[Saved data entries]
*-*-*

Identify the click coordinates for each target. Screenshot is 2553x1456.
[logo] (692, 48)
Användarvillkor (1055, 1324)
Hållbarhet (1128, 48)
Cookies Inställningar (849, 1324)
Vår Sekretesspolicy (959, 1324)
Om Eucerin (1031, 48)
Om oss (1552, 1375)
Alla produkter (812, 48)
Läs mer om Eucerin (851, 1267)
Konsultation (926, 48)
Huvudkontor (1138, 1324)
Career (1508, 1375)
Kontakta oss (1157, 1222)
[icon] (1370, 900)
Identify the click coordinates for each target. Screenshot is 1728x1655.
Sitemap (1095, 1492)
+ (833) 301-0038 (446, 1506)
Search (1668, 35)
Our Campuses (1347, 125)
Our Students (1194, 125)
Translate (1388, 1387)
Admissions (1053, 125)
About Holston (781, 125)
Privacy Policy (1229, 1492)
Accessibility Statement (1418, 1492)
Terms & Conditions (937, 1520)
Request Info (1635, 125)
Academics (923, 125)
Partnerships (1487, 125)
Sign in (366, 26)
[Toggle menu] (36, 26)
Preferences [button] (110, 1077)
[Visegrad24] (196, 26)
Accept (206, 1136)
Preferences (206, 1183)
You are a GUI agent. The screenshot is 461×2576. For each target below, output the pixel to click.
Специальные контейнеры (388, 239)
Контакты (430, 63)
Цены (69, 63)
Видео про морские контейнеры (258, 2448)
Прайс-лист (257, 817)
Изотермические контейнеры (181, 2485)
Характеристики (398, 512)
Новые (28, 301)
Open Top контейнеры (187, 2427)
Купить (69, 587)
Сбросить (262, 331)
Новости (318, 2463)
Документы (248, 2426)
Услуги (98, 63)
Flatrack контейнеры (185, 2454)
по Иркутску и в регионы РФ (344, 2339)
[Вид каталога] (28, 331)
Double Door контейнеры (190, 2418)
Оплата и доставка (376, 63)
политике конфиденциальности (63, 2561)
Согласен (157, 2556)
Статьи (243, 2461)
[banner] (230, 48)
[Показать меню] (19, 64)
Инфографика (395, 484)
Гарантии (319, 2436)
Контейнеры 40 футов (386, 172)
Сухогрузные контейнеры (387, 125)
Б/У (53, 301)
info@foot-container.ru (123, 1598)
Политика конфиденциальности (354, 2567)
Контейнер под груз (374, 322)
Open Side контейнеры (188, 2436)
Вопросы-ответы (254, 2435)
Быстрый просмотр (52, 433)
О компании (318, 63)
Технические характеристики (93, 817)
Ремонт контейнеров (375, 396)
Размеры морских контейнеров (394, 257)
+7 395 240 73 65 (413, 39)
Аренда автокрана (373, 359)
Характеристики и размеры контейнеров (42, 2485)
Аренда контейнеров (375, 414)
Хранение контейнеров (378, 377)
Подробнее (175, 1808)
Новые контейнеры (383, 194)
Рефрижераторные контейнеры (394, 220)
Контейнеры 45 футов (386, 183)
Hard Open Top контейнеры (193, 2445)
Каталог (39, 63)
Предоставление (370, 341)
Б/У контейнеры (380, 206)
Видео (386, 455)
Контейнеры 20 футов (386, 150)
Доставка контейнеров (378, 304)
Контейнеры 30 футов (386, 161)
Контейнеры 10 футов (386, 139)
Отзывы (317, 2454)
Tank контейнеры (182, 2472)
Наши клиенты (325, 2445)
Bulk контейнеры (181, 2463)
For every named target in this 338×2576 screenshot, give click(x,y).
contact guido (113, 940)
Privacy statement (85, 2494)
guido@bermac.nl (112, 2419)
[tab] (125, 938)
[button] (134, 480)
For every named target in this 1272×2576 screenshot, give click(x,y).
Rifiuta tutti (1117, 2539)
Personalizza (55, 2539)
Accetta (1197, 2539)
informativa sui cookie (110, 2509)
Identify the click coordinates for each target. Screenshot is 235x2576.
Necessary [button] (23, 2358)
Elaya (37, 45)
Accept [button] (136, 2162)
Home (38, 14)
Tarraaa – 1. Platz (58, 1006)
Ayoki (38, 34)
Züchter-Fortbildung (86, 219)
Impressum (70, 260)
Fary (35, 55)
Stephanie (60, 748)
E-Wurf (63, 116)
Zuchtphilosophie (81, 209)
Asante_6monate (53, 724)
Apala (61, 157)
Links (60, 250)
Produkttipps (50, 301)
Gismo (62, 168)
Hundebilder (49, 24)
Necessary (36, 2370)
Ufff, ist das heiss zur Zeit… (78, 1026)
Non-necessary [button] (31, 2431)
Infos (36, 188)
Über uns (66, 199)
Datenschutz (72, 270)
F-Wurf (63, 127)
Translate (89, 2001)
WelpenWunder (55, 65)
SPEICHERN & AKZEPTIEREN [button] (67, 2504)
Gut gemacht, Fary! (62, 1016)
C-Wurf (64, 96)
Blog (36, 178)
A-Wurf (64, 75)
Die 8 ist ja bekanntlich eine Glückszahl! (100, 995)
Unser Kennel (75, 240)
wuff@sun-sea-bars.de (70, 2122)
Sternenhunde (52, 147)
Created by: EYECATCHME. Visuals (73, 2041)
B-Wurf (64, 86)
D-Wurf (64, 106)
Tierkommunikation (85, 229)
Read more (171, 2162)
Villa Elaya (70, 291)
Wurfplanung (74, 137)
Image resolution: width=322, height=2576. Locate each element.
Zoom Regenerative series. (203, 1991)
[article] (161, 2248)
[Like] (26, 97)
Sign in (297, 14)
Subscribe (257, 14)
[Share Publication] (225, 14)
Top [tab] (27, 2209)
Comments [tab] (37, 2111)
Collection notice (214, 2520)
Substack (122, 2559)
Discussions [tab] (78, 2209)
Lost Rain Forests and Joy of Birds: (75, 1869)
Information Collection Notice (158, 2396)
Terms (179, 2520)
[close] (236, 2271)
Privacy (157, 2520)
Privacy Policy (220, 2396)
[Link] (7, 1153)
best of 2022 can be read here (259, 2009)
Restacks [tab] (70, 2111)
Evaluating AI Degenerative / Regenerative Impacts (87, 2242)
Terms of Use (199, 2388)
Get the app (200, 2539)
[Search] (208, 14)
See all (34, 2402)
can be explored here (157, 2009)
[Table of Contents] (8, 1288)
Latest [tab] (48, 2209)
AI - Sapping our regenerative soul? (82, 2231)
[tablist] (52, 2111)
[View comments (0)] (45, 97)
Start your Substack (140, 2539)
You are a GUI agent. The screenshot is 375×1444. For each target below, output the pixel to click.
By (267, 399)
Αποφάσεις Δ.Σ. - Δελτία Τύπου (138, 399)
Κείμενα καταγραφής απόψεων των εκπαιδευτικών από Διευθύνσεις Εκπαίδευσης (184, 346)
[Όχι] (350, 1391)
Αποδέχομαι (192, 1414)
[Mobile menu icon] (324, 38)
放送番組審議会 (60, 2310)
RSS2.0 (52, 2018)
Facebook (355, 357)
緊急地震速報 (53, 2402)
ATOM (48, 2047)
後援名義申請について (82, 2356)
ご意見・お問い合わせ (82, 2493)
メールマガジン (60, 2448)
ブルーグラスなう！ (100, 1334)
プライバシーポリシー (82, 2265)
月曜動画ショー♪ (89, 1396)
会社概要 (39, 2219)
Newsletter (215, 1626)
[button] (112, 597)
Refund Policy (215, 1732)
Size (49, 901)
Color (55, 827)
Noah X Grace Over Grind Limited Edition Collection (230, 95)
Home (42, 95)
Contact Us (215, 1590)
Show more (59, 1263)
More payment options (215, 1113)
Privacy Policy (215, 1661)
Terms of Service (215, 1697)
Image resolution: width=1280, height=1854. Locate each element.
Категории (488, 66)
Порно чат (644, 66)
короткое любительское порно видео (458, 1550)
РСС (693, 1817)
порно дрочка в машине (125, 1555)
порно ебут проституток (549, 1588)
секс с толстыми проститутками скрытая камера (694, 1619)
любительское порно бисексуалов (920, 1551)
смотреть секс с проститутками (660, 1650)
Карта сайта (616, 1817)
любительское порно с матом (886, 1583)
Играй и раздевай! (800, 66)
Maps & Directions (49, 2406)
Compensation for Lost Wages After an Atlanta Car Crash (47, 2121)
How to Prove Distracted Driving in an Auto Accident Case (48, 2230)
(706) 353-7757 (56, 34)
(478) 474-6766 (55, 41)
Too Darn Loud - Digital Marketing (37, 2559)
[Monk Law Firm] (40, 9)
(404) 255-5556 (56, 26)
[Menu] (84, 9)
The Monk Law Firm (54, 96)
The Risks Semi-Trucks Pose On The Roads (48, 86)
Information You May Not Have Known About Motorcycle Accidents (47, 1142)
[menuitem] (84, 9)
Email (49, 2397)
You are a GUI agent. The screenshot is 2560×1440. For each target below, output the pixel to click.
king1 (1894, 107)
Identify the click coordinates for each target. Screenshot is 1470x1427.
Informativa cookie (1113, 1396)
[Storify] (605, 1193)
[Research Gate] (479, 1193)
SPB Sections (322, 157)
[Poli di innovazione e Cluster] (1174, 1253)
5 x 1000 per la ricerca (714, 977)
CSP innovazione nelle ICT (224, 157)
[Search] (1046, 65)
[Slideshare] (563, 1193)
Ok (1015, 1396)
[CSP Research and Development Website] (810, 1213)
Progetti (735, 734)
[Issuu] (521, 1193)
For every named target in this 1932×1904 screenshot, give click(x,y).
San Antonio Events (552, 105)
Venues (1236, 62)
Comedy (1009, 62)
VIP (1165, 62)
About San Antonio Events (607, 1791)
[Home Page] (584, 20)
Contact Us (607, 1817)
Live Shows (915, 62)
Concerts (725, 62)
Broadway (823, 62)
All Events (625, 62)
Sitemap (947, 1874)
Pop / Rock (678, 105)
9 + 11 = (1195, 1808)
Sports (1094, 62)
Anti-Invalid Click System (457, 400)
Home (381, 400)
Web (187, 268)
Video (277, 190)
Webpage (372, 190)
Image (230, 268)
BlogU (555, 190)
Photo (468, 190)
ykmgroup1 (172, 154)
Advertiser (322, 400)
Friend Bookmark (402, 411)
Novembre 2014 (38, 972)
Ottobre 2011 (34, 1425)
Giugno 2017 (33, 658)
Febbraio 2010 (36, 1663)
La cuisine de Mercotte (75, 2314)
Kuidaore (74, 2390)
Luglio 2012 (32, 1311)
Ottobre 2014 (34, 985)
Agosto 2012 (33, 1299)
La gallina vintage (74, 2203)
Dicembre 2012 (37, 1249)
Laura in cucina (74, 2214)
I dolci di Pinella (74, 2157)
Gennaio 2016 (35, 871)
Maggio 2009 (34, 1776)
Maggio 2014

*-*-*

YOUR GOAL: Could you return exactly the stretch of the data above that starts at the line with "Rifiuta tutti (1117, 2539)" and ends at the line with "best of 2022 can be read here (259, 2009)", both lines included?

OUTPUT BELOW:
Rifiuta tutti (1117, 2539)
Personalizza (55, 2539)
Accetta (1197, 2539)
informativa sui cookie (110, 2509)
Identify the click coordinates for each target. Screenshot is 235x2576.
Necessary [button] (23, 2358)
Elaya (37, 45)
Accept [button] (136, 2162)
Home (38, 14)
Tarraaa – 1. Platz (58, 1006)
Ayoki (38, 34)
Züchter-Fortbildung (86, 219)
Impressum (70, 260)
Fary (35, 55)
Stephanie (60, 748)
E-Wurf (63, 116)
Zuchtphilosophie (81, 209)
Asante_6monate (53, 724)
Apala (61, 157)
Links (60, 250)
Produkttipps (50, 301)
Gismo (62, 168)
Hundebilder (49, 24)
Necessary (36, 2370)
Ufff, ist das heiss zur Zeit… (78, 1026)
Non-necessary [button] (31, 2431)
Infos (36, 188)
Über uns (66, 199)
Datenschutz (72, 270)
F-Wurf (63, 127)
Translate (89, 2001)
WelpenWunder (55, 65)
SPEICHERN & AKZEPTIEREN [button] (67, 2504)
Gut gemacht, Fary! (62, 1016)
C-Wurf (64, 96)
Blog (36, 178)
A-Wurf (64, 75)
Die 8 ist ja bekanntlich eine Glückszahl! (100, 995)
Unser Kennel (75, 240)
wuff@sun-sea-bars.de (70, 2122)
Sternenhunde (52, 147)
Created by: EYECATCHME. Visuals (73, 2041)
B-Wurf (64, 86)
D-Wurf (64, 106)
Tierkommunikation (85, 229)
Read more (171, 2162)
Villa Elaya (70, 291)
Wurfplanung (74, 137)
Image resolution: width=322, height=2576. Locate each element.
Zoom Regenerative series. (203, 1991)
[article] (161, 2248)
[Like] (26, 97)
Sign in (297, 14)
Subscribe (257, 14)
[Share Publication] (225, 14)
Top [tab] (27, 2209)
Comments [tab] (37, 2111)
Collection notice (214, 2520)
Substack (122, 2559)
Discussions [tab] (78, 2209)
Lost Rain Forests and Joy of Birds: (75, 1869)
Information Collection Notice (158, 2396)
Terms (179, 2520)
[close] (236, 2271)
Privacy (157, 2520)
Privacy Policy (220, 2396)
[Link] (7, 1153)
best of 2022 can be read here (259, 2009)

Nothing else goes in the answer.